Les relations internationales contemporaines impliquent nécessairement des interactions diversifiées et d’une multiplicité grandissante. Ces interdépendances complexes placées souvent sous l’éclairage Hobbsien ne signifient nullement que l’ajustement structurel soit ipso facto transcrit dans une équation où la montée en puissance d’un pouvoir fort se traduit par le déclin irrémédiable en parallèle d’un pouvoir établi. Concernant le second aspect, le système mis en place par les Américains parait tellement faire partie intrinsèque de la stabilité stratégique de l’Asie orientale que pratiquement tous les Etats ont intérêt à ce que celui-ci perdure, assurant un développement économique qui stupéfie le monde. Le multilatéralisme pénètre graduellement les sociétés politiques asiatiques et les institutionalisations économiques produisent de la coopération systémique rétroagissant sur le politique. Au cœur de cette convergence institutionnelle le partnership sino-américain assure un condominium bilatéral.
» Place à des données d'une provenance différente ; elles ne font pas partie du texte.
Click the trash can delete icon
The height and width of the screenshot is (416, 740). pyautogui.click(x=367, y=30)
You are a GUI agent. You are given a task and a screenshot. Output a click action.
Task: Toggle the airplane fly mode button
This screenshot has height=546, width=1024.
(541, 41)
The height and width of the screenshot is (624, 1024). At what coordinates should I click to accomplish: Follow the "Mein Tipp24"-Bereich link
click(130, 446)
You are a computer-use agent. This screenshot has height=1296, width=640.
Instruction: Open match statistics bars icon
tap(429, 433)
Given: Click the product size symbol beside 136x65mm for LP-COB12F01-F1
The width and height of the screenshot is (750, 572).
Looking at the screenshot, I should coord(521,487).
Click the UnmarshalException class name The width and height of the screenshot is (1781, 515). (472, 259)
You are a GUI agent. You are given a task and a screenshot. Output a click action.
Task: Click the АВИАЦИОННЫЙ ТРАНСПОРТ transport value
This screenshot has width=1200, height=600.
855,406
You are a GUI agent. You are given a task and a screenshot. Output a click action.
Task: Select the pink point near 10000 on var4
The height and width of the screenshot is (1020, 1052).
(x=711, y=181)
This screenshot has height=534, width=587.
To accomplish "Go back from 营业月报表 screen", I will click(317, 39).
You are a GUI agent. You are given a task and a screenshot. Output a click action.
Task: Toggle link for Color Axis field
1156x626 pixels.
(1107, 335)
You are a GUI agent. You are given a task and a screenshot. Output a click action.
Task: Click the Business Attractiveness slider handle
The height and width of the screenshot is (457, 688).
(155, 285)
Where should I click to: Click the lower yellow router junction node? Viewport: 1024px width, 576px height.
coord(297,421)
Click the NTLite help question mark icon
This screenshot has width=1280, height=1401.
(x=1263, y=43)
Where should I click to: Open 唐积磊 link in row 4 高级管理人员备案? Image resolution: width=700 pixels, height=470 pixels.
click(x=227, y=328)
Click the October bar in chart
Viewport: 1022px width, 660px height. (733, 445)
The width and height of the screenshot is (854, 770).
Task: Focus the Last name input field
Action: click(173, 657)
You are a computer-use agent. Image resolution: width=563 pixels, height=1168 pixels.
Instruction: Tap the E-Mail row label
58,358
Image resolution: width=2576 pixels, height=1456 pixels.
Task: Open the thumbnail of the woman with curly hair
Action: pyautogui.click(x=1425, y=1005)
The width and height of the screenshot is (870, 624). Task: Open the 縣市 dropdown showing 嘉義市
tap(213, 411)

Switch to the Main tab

Les points d’achoppement ne manquent pas cependant. Dans un rapport récent (mars 2006), G.W.Bush envisage la montée en puissance des moyens militaires dans le Pacifique pour faire comprendre aux chinois qu’ils doivent renoncer à leur « vieux schémas de pensée ». Un tel rappel permet de se réaliser que pour l’instant le « nouveau militarisme » est américain et qu’il conviendrait mieux qu’une telle démocratie recherche des connections sociétales compatibles plus que des intérêts stratégiques douteux et déstabilisateurs.


[1] Cf, François Godement, « Chine , la puissance et ses limites », Etudes et documents : Asie, édition 2004-2OO5, la documentation française, p 15.

[2] Ignacio Ramonet, « Mégapuissance », in Manière de voir 85 : Jusqu’où ira la Chine ?, Le Monde diplomatique, février-mars 2006, p 5..

[3] Cf, Kokubun Ryosei, Wang Jisi, « The Rise of China and a Changing East Asian Order », Japan Center for International Exchange, Tokyo, 2004.

[4] En 2002, la croissance des exploitations japonaises dépendait à 61% du commerce avec la Chine. En 2003, le chiffre atteignait 92%.

[5] Cf, Lin zhibo, « Questioning the “ New Thinking” on Japan policy”, Journal of the war résistance against Japan, n°3, 2003, p216.